Oui-Oui est en train de laver son auto. Tout à coup le jeune Pierrot passe et dit :

 » N’oublie pas de lui laver les oreilles ! « 

 » Les voitures n’ont pas d’oreilles !  » répond Oui-Oui.

 » Si, depuis que les poules ont des dents.  » réplique Pierrot content de lui.

 » Et les oreilles ! Et les oreilles !  » insiste Pierrot.

Oui-Oui est alors furieux par son insistance, prend son tuyau d’arrosage et il lui envoie l’eau en pleine face.

Madame Bouboule sort aussitôt de son domicile et dit :

 » C’est un vaurien, tu as eu raison de l’arroser ! « 

Oui-Oui est content de voir que cette dernière approuve son geste et il chante :

 » Malgré le vent,

Malgré la pluie,

Et par beau temps,

Naturellement,

Criez Oui-Oui !

Et aussitôt, je surgirai

Seul au volant

De mon taxi ! « 

 » Belle chanson ! Tu es vraiment doué !  » s »exclame Madame Bouboule.

Fier, Oui-Oui monte dans sa voiture et démarre. Et il décide d’aller saluer son ami Potiron.

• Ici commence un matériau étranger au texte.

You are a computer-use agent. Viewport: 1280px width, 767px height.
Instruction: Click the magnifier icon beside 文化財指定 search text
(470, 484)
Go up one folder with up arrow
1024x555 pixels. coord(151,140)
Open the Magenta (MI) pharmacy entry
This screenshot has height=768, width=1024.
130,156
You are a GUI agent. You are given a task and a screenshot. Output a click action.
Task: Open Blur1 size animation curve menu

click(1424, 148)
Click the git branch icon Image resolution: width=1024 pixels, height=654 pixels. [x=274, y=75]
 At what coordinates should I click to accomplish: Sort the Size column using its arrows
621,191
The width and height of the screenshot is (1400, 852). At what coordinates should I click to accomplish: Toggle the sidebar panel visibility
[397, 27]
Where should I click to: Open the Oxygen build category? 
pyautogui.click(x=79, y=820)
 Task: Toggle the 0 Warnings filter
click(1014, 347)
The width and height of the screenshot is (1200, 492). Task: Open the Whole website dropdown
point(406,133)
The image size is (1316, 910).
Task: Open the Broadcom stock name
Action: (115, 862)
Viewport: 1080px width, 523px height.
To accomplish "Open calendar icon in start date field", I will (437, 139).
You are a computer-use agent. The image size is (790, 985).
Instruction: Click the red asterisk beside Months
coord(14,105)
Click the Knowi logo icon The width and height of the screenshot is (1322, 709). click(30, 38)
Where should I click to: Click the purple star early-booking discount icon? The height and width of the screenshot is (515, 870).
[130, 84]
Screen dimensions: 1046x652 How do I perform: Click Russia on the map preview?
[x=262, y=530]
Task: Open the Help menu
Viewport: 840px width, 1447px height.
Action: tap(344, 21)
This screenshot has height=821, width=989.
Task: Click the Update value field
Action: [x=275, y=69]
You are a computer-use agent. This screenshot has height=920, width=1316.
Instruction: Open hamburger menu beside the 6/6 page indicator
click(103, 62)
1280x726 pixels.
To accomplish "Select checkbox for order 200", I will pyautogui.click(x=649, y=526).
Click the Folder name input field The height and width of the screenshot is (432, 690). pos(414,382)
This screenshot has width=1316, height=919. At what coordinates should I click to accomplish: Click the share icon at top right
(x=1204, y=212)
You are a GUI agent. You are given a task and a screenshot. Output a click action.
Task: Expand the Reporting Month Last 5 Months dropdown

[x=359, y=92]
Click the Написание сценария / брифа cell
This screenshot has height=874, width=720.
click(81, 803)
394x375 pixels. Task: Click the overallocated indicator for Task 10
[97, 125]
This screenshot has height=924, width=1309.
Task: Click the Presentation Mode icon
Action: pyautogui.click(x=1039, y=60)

Il enfonce son bonnet mais ce dernier retombe sur la banquette. De plus, sa clochette ne tinte pas. Oui-Oui s’en étonne. Son ami , Potiron, lui expliquera certainement pourquoi il n’a pas entendu le son de la clochette cousue à ce bonnet.

En sortant de voiture Oui-Oui chante une nouvelle chanson :

 » Connaissez-vous ce pantin

Qu’on dit plus malin ?

Moi je le connais bien !

Car son nom est Oui-Oui. « 

Potiron sort alors de son domicile.

 » Qu’est-ce que c’est que cette chanson stupide ?  » demande-t-il .

 » Mais…je viens de l’inventer comme je suis intelligent… » rétorque Oui-Oui.

 » Intelligent, toi ?  » s’écrie Potiron.

 » C’est Madame Bouboule qui me l’a dit !  » ajoute Oui-Oui.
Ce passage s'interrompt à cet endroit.